例えば、下記のビターオレンジ精油(圧搾)と書かれている場合は、圧搾法によって抽出された成分に光毒性のある成分が含まれるということです。同じ植物からプチグレン・ビガラード精油(ビターオレンジリーブス精油)が抽出されますが、こちらは葉を水蒸気蒸留したものですので、光毒性はありません。

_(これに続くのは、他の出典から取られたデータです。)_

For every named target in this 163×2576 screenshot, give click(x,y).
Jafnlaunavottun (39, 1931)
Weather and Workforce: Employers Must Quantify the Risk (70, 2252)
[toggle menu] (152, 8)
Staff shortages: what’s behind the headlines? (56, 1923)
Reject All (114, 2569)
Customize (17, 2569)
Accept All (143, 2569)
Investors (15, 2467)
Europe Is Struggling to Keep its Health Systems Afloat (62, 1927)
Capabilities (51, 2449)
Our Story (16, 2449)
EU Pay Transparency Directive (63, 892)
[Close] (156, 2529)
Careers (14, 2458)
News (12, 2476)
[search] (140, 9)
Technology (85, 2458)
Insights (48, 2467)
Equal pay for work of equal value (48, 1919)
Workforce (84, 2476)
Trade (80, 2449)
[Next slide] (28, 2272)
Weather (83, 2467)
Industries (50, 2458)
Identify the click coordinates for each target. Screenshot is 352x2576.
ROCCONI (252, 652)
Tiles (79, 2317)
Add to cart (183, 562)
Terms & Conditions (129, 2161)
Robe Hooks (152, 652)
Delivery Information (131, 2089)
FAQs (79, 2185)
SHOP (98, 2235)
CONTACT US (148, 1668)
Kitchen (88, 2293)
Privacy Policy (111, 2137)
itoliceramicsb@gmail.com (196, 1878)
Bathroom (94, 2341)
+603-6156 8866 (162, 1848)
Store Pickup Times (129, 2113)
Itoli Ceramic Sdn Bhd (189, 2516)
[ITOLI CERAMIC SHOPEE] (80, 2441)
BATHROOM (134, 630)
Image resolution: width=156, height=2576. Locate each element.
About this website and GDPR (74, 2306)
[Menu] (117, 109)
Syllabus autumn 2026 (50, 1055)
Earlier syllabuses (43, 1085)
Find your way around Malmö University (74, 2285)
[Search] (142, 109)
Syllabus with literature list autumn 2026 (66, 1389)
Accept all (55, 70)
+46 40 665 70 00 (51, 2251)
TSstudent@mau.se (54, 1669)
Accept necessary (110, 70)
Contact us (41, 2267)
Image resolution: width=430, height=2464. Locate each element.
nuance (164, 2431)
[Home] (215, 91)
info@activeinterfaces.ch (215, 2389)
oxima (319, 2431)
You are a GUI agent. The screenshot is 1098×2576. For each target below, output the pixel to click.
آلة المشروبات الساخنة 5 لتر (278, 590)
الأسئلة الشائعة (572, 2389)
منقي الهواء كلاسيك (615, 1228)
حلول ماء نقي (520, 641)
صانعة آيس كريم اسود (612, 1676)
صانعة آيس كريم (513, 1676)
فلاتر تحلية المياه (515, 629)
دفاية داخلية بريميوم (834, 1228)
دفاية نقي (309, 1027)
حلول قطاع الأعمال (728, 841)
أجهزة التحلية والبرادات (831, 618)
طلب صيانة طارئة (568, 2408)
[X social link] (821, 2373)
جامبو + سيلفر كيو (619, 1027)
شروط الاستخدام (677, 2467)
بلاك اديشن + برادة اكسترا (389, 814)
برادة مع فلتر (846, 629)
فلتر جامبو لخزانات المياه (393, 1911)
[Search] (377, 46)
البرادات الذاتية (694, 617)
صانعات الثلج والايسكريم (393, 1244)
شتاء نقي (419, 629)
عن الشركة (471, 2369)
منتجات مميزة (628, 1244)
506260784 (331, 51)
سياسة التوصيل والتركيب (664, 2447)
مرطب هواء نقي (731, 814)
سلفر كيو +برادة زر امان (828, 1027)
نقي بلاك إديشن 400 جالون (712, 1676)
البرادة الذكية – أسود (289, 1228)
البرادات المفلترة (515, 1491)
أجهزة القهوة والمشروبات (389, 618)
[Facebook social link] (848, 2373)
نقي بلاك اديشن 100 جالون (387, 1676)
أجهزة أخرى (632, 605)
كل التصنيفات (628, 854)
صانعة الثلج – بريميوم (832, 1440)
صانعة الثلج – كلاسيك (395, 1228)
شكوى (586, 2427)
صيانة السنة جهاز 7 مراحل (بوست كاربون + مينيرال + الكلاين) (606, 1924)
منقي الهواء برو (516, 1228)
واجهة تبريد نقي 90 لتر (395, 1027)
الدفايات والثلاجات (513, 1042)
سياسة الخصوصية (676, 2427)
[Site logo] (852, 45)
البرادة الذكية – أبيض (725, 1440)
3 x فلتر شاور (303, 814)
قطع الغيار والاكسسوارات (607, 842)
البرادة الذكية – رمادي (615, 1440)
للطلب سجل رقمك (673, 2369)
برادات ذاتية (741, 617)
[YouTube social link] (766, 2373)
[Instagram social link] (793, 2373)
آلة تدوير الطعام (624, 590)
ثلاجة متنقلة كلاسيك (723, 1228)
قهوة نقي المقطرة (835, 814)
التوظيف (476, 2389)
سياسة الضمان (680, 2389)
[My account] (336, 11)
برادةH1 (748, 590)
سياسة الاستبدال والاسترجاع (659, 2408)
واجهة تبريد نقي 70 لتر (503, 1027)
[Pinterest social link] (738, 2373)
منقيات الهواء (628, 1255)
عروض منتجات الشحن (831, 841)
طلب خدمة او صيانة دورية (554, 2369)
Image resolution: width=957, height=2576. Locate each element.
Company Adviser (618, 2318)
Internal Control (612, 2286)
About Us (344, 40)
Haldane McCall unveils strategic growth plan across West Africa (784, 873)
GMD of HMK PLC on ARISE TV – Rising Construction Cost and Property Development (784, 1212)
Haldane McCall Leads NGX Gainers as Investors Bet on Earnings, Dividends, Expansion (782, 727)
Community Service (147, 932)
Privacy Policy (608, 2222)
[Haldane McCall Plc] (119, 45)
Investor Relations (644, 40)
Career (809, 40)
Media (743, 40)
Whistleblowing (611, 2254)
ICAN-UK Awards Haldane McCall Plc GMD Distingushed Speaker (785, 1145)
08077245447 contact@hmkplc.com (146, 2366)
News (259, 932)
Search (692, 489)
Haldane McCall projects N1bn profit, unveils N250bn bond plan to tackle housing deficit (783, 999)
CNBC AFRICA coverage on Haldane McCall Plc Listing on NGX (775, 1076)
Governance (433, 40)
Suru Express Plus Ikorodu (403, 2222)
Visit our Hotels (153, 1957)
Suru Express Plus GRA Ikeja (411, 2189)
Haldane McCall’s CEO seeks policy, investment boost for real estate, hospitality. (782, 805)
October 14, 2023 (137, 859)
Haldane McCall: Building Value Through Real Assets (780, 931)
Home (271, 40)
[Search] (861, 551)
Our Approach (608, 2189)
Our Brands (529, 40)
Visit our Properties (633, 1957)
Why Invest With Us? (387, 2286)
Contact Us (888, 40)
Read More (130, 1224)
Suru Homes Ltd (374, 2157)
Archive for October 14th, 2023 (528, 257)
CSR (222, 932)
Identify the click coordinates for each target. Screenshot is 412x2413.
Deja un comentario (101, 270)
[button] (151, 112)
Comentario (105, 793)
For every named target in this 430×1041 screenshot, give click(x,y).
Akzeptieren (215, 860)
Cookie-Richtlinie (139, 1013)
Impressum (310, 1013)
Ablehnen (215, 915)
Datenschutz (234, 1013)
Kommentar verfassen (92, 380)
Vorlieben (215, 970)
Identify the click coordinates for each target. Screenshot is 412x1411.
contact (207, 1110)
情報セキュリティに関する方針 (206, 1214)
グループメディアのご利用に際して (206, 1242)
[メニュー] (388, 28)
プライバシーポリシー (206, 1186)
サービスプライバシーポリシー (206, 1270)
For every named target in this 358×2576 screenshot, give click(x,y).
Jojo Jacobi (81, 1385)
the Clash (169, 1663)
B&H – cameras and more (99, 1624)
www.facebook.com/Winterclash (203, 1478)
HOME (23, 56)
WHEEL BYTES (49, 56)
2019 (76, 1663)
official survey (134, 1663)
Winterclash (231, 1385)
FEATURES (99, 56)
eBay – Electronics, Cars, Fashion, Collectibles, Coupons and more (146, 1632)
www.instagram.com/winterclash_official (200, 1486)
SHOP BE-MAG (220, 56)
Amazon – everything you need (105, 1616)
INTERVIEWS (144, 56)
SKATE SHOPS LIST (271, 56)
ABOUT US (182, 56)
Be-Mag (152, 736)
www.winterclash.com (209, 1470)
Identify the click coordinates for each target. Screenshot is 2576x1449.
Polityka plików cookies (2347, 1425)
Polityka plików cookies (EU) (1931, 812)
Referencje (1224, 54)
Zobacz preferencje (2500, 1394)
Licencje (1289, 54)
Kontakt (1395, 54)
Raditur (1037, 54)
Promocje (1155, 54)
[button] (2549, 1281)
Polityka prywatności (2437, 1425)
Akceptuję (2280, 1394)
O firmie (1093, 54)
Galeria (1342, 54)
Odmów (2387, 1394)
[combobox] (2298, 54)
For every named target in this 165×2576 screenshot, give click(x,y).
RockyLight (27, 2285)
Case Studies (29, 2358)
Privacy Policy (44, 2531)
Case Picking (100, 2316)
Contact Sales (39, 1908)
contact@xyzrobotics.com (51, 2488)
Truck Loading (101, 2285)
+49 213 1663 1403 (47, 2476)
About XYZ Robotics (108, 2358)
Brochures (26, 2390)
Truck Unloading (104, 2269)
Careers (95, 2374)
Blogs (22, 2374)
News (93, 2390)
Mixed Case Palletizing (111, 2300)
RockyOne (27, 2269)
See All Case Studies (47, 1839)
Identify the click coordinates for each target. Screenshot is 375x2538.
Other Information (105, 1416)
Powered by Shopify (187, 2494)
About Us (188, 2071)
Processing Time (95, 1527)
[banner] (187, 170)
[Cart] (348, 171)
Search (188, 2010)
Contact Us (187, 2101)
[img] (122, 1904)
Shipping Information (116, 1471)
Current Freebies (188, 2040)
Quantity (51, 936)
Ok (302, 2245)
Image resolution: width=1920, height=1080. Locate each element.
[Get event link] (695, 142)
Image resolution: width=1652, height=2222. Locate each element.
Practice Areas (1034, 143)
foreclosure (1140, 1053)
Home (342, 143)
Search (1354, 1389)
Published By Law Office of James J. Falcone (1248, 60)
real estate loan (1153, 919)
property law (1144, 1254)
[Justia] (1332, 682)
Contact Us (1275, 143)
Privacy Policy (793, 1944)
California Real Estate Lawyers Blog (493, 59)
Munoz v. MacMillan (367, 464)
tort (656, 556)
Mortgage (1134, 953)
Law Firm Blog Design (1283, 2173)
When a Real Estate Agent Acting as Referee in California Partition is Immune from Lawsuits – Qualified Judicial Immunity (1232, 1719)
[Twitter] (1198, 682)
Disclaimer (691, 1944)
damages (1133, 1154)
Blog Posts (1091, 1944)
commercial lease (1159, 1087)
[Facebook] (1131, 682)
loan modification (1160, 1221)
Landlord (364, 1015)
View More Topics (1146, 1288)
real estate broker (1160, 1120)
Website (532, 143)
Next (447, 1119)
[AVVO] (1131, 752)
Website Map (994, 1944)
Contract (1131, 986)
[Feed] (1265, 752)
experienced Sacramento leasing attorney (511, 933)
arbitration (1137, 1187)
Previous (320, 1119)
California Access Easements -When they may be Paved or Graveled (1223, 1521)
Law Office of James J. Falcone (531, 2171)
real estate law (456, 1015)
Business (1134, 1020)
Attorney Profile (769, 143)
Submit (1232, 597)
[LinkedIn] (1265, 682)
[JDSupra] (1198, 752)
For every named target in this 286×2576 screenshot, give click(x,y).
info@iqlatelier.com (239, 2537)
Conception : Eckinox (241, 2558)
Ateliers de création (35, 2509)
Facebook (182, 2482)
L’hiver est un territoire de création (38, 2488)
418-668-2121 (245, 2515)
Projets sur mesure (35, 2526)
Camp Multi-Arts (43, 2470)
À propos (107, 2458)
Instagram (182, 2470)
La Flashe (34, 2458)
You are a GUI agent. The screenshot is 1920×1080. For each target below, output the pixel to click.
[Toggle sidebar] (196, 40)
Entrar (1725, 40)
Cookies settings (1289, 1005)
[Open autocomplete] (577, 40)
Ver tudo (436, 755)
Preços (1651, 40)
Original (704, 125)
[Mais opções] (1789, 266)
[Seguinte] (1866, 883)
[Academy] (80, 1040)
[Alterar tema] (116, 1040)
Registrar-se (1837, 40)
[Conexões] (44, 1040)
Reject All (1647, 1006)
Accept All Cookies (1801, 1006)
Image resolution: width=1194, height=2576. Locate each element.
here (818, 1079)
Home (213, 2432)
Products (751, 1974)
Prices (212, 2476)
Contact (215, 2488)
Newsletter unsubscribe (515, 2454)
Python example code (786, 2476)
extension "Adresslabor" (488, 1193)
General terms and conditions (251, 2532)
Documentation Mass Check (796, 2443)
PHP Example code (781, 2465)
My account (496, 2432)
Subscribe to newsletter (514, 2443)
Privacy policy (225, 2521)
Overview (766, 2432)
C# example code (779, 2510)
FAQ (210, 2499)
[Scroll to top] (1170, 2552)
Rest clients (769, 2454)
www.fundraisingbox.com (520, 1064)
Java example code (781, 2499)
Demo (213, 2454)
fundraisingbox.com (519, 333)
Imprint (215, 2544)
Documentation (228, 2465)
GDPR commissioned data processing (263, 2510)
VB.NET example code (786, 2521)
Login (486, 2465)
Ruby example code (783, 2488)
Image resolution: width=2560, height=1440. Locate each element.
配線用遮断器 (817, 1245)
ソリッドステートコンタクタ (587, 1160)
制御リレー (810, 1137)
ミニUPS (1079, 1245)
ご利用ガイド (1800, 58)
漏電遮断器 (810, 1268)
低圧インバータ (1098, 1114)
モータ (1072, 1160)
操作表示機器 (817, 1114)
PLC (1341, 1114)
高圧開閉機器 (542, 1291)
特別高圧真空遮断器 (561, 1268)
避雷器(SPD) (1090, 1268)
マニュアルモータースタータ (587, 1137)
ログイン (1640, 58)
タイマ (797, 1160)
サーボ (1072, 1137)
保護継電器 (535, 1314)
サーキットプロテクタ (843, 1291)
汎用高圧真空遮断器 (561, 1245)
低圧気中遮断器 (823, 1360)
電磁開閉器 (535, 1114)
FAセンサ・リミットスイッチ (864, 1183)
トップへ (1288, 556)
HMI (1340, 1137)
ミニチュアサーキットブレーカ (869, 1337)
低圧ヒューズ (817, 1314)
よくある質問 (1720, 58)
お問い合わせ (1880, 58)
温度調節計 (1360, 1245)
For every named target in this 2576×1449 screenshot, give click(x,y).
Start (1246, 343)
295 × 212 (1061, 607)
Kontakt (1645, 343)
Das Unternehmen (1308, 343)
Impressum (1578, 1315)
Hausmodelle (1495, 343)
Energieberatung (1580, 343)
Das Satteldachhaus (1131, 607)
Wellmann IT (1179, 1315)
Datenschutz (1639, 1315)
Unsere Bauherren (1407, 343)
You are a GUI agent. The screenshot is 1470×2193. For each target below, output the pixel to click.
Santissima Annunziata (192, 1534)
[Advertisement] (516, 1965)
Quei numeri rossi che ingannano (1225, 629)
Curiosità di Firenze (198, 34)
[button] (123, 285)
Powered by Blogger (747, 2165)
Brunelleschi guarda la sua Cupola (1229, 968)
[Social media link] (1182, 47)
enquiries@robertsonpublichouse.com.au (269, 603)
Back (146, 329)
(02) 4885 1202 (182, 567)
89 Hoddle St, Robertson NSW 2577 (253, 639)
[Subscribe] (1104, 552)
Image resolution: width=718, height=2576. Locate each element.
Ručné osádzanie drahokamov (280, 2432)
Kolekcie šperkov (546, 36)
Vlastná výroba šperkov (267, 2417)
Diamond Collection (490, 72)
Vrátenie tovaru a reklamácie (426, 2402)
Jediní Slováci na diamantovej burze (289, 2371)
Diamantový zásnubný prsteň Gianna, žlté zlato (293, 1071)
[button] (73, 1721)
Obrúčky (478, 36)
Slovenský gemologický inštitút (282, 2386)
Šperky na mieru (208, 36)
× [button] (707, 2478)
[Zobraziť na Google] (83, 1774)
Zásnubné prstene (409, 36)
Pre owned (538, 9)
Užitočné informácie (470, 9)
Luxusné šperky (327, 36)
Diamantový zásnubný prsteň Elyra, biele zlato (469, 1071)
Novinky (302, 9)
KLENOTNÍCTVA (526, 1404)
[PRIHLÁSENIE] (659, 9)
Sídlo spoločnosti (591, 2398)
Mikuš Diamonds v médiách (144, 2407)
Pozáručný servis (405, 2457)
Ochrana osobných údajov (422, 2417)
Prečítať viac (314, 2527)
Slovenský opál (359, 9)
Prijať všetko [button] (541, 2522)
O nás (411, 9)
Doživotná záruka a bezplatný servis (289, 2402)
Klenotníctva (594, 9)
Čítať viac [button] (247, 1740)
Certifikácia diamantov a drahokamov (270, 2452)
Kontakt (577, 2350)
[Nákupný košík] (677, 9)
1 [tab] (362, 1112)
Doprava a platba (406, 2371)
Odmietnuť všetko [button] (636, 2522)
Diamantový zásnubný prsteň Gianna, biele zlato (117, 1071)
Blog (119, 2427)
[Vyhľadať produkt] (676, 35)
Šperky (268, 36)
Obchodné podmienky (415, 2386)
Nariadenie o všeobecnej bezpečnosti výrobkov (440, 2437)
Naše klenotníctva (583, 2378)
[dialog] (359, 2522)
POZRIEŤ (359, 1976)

また、柑橘類を圧搾法で抽出した精油の全てに光毒性があるわけでもありません。
アブソリュートと付いているのは、溶剤抽出された精油ですので、水蒸気蒸留法などで抽出された精油とは成分が違ってきます。
【光毒性精油(エッセンス)として知られるもの】
精油の種類とIFRA推奨最大使用濃度(洗い流さない使用方法の場合)
・ビターオレンジ精油(圧搾)(Citrus aurantium):1.25%
・グレープフルーツ精油(圧搾)(Citrus paradisi):4.0%
・フィグリーフアブソリュート(Ficus carica):皮膚への使用は一切避ける
・ベルガモット精油(圧搾)(Citrus bergamia):0.4%
・マンダリンリーフ精油(Citrus reticulata):0.17%
・ライム精油(圧搾)(Citrus × aurantiifolia):0.7%
・ルー精油(Ruta graveolens):0.15%
・レモン精油(圧搾)(Citrus limonum):2.0%
・アンジェリカルート精油(Angelica archangelica):0.8%
・クミン精油(Cuminum cyminum):0.4%
・バーベナ精油(Aloysia citrodora、Aloysia triphylla):皮膚への使用は一切避ける
・タジェット精油(Tagetes minuta):0.01%
・タジェットアブソリュート(Tagetes minuta):0.01%
・ローレルリーフアブソリュート(Laurus nobilis):2.0%
参考:精油の安全性ガイド 第2版 ロバート・ティスランド /ロドニー・ヤング 著 2018/09/25
※IFRA(International Fragrance Association 国際香粧品香料協会)とは
香料を安全に使用するための国際的な基準を定める機関です。